» QUOTED PASSAGE:
= = = =

1. ¹Department of Laboratory Medicine, University of California San Francisco, San Francisco, CA, USA
2. ²Department of Pathology, University of California San Francisco, San Francisco, CA, USA
3. ³Cancer Center and Department of Laboratory Medicine and Urology, University of California San Francisco, San Francisco, CA, USA
4. ⁴Department of Surgery, University of California San Francisco, San Francisco, CA, USA

Correspondence: Dr ES Hwang, MD, UCSF Cancer Center, 1600 Divisadero Ave., B606, San Francisco, CA 94115, USA. E-mail: shelley.hwang@ucsfmedctr.org

Received 26 July 2004; Revised 29 September 2004; Accepted 29 September 2004; Published online 14 January 2005.

= = = =

» AVAILABLE DATA:
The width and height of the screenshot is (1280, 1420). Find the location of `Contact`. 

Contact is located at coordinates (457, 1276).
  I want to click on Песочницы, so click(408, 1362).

= = = =

» USING THE INFORMATION:
1. Check each statement against the affiliation text and answer yes or no, quoting the exact words that settle it.
(a) The manuscript was revised and accepted on the same date.
(b) The article was published online in 2004.
(c) The fourth listed affiliation is the Department of Pathology.
2. Reproduce the affiliation text, starting at "Correspondence: Dr ES" and ending at "Published online 14 January 2005.".

» RESULTS:
1.
(a) Yes: "Revised 29 September 2004; Accepted 29 September 2004"
(b) No: "Published online 14 January 2005"
(c) No: "⁴Department of Surgery"

2.
Correspondence: Dr ES Hwang, MD, UCSF Cancer Center, 1600 Divisadero Ave., B606, San Francisco, CA 94115, USA. E-mail: shelley.hwang@ucsfmedctr.org

Received 26 July 2004; Revised 29 September 2004; Accepted 29 September 2004; Published online 14 January 2005.